**** TASK DATA

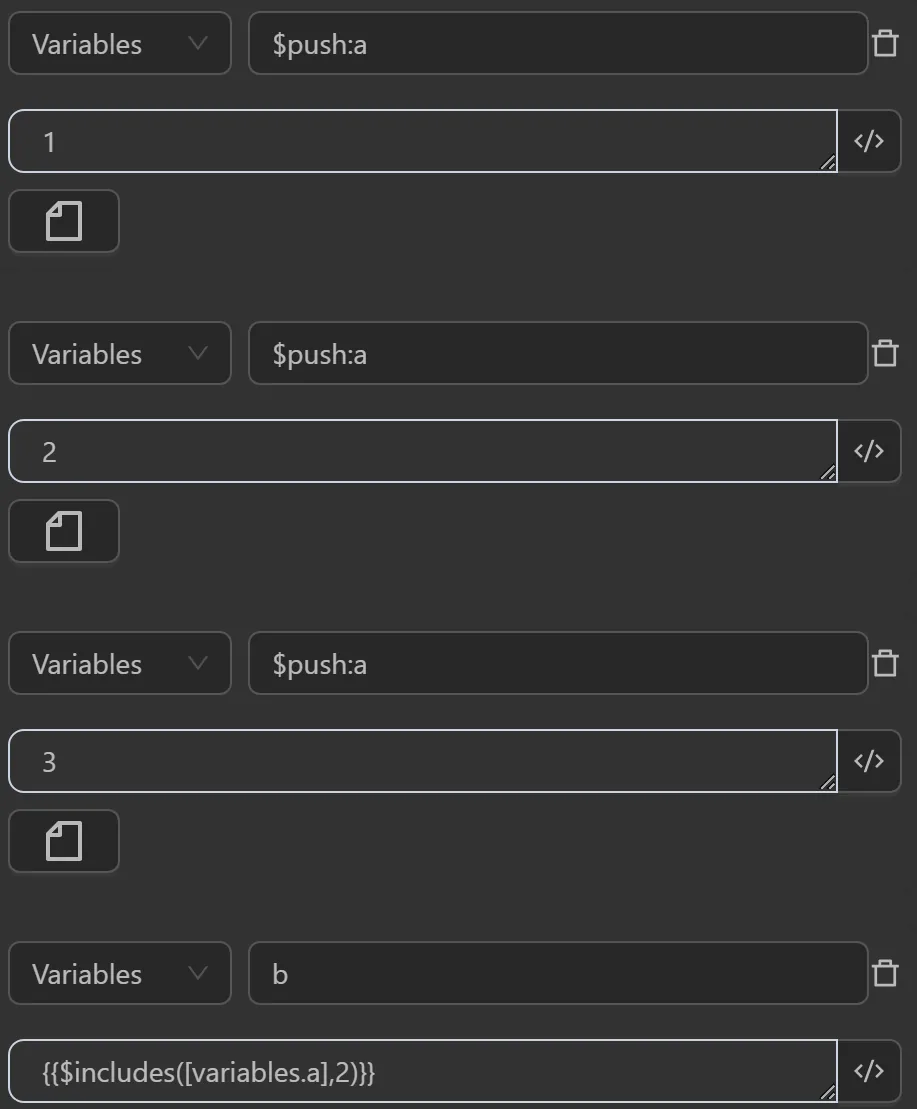Toggle code mode beside the value 3 field

(869, 761)
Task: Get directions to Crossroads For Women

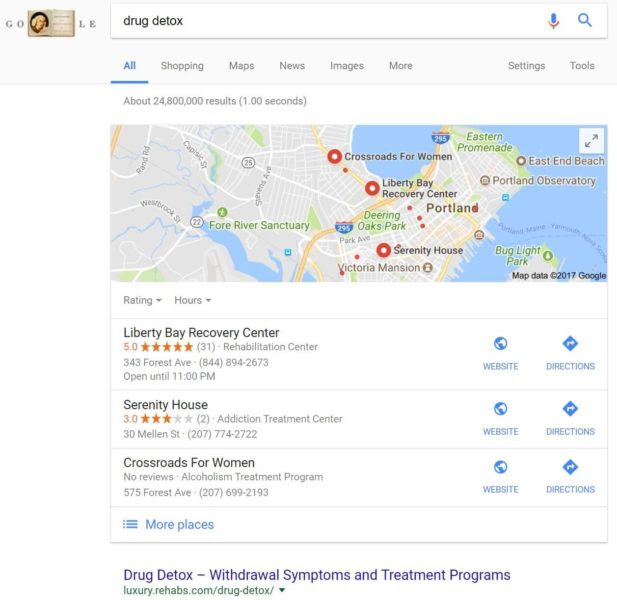Action: click(570, 467)
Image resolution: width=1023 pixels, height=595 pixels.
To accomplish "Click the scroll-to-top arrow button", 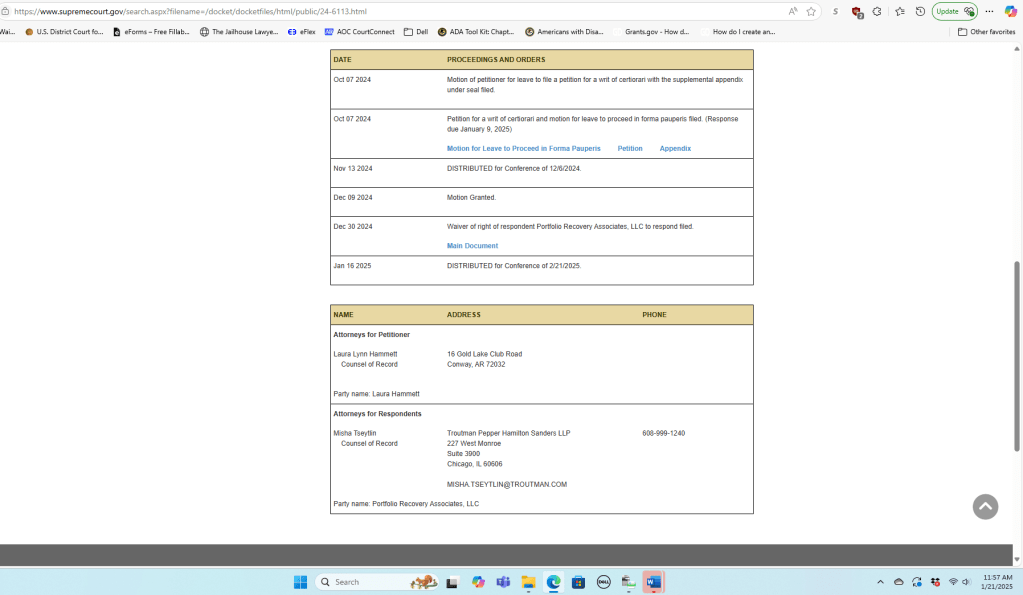I will (x=985, y=506).
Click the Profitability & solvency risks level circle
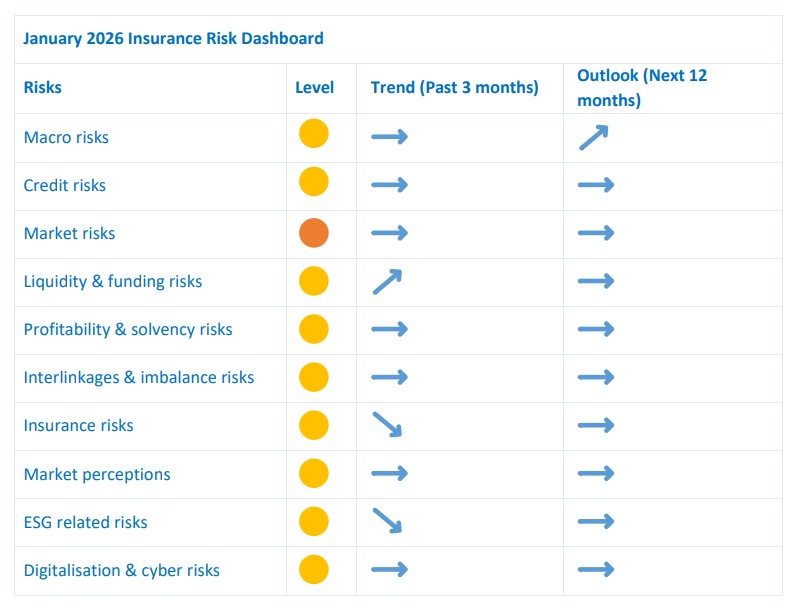Image resolution: width=794 pixels, height=616 pixels. click(x=314, y=329)
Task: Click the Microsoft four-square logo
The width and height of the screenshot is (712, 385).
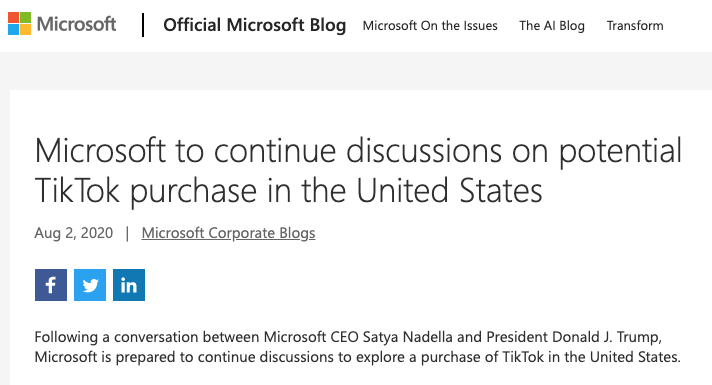Action: pyautogui.click(x=20, y=24)
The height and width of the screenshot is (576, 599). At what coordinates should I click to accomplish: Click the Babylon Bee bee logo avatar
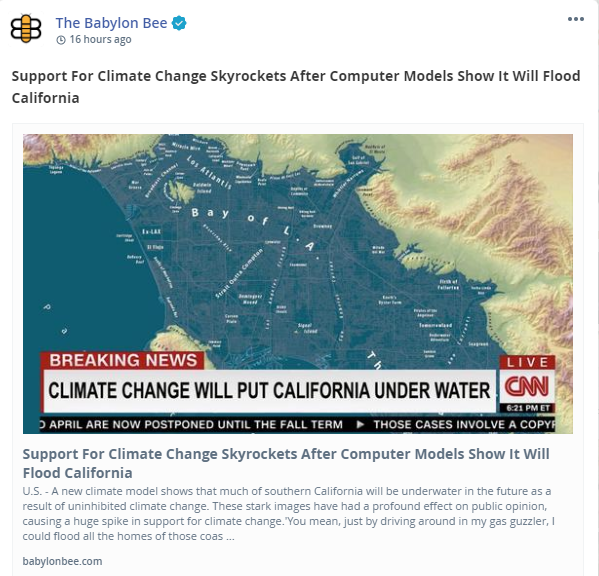pyautogui.click(x=26, y=29)
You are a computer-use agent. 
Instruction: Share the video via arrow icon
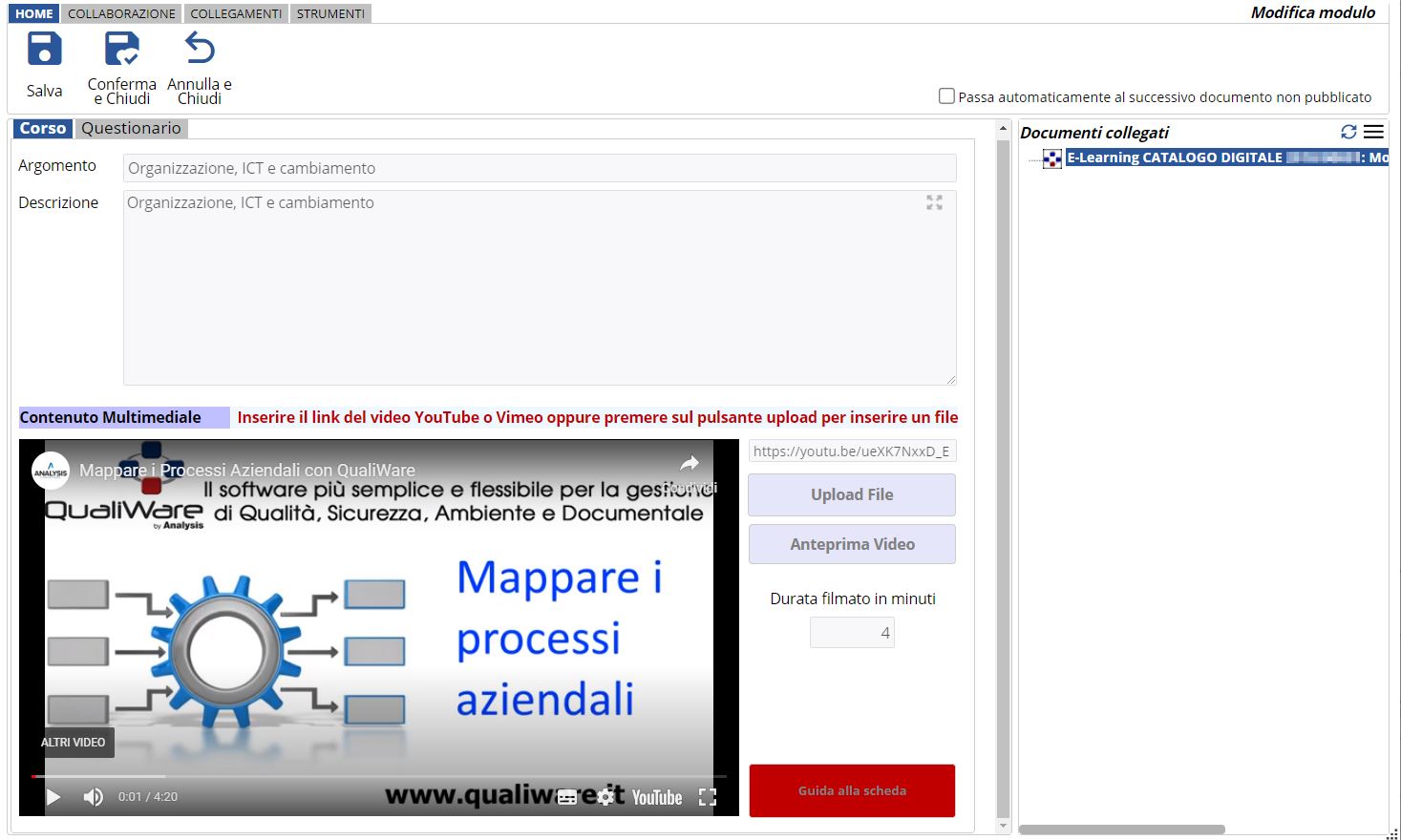(x=690, y=465)
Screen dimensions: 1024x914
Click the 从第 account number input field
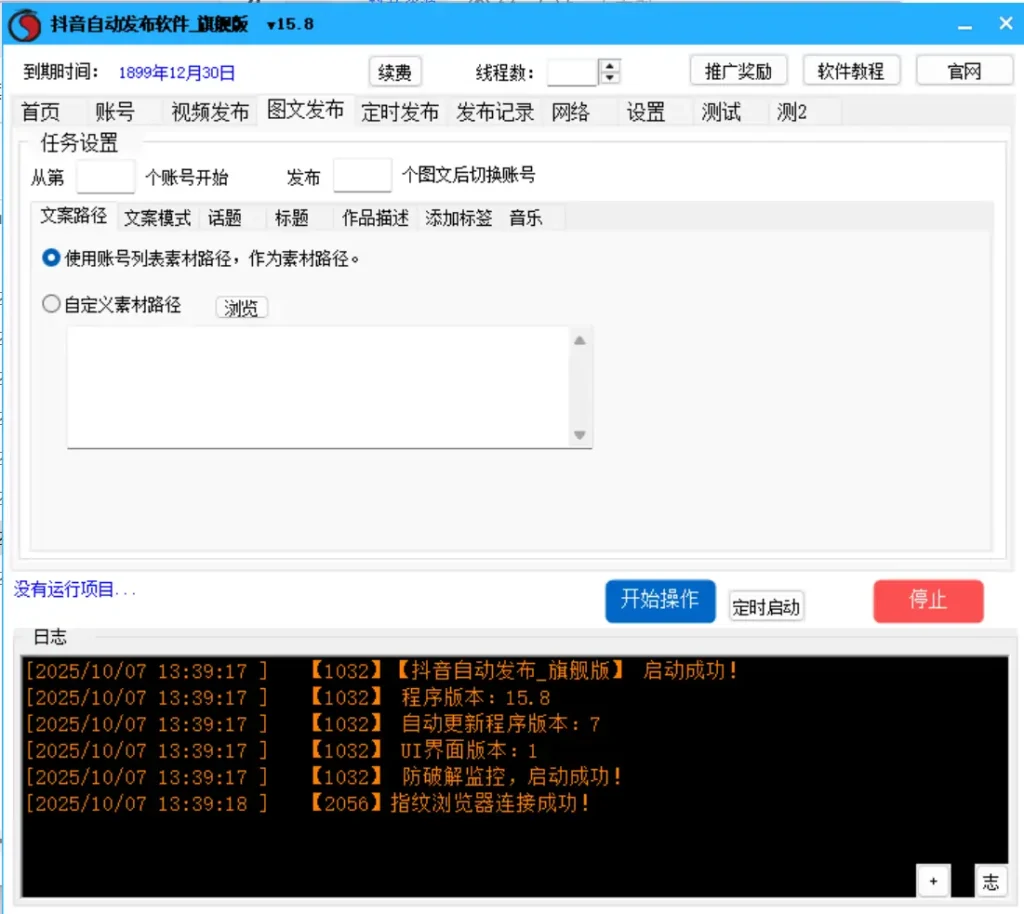105,176
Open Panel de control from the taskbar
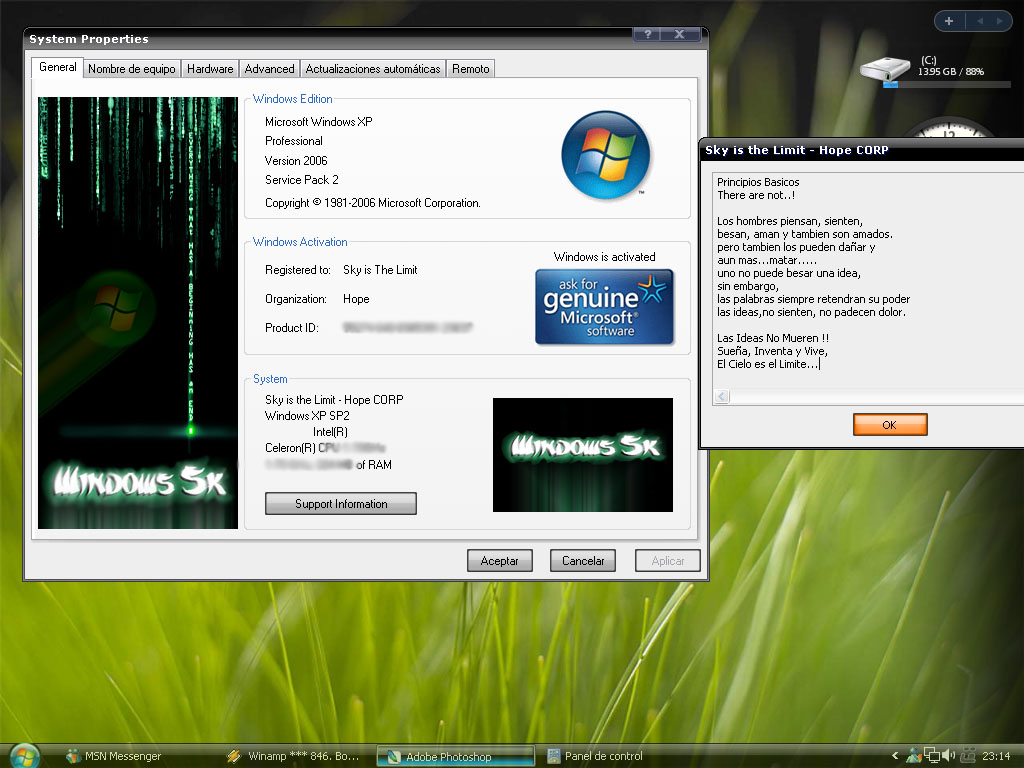The width and height of the screenshot is (1024, 768). (x=600, y=756)
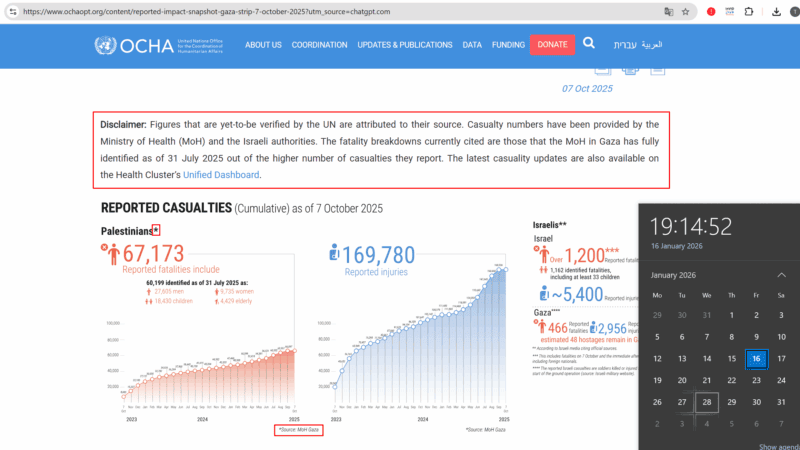Screen dimensions: 800x450
Task: Open the Coordination menu
Action: (x=319, y=45)
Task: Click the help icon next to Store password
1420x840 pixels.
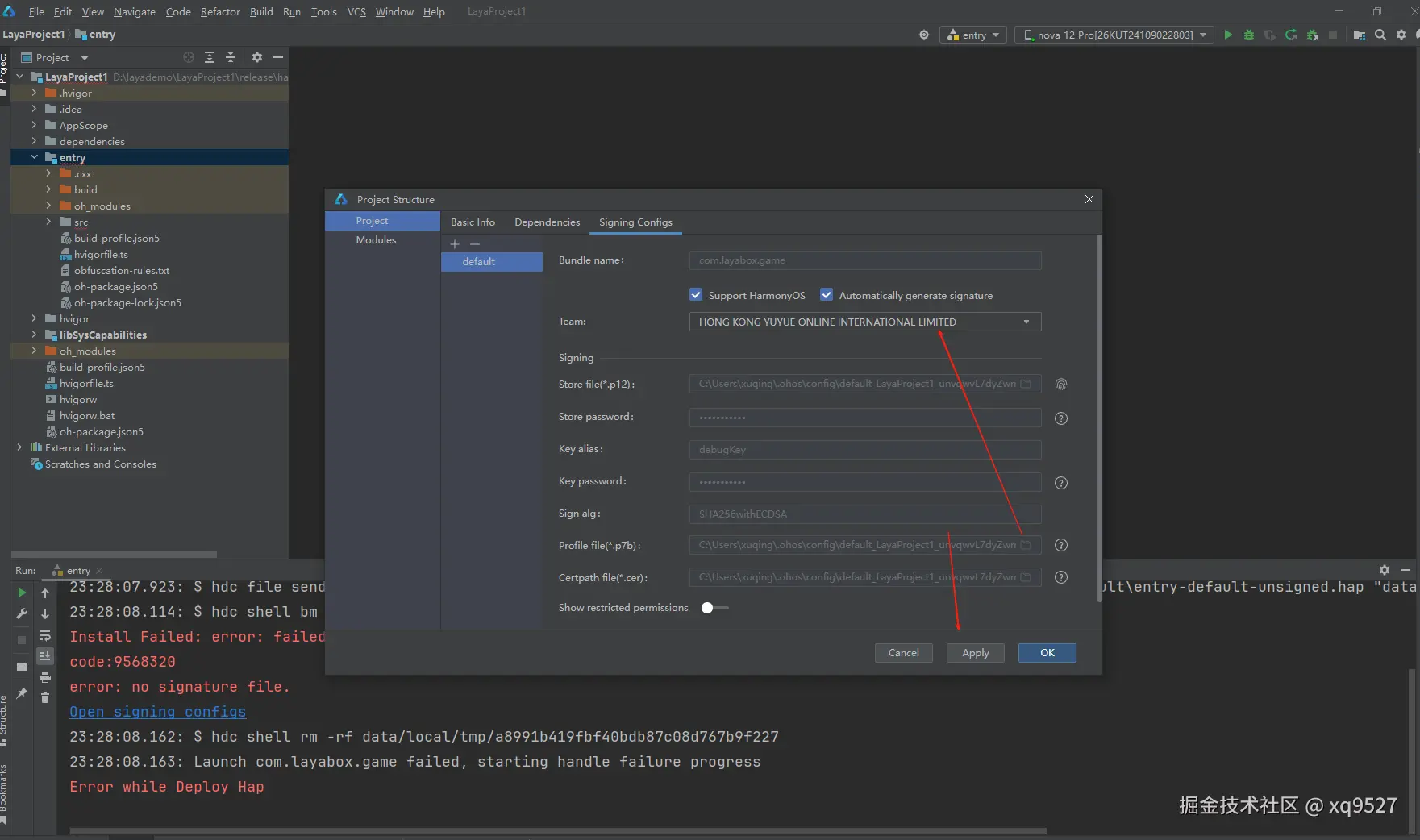Action: click(1060, 418)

********

EXERCISE PROMPT:
Would you reproduce the lines from the one with "Open Panel de control from the taskbar" through the final line of the data above, exactly and only those, without any pictures?

SOLUTION TO THIS EXERCISE:
Open Panel de control from the taskbar
The width and height of the screenshot is (1024, 768). (x=600, y=756)
Screen dimensions: 800x450
Task: Open the Coordination menu
Action: (x=319, y=45)
Task: Click the help icon next to Store password
1420x840 pixels.
Action: click(1060, 418)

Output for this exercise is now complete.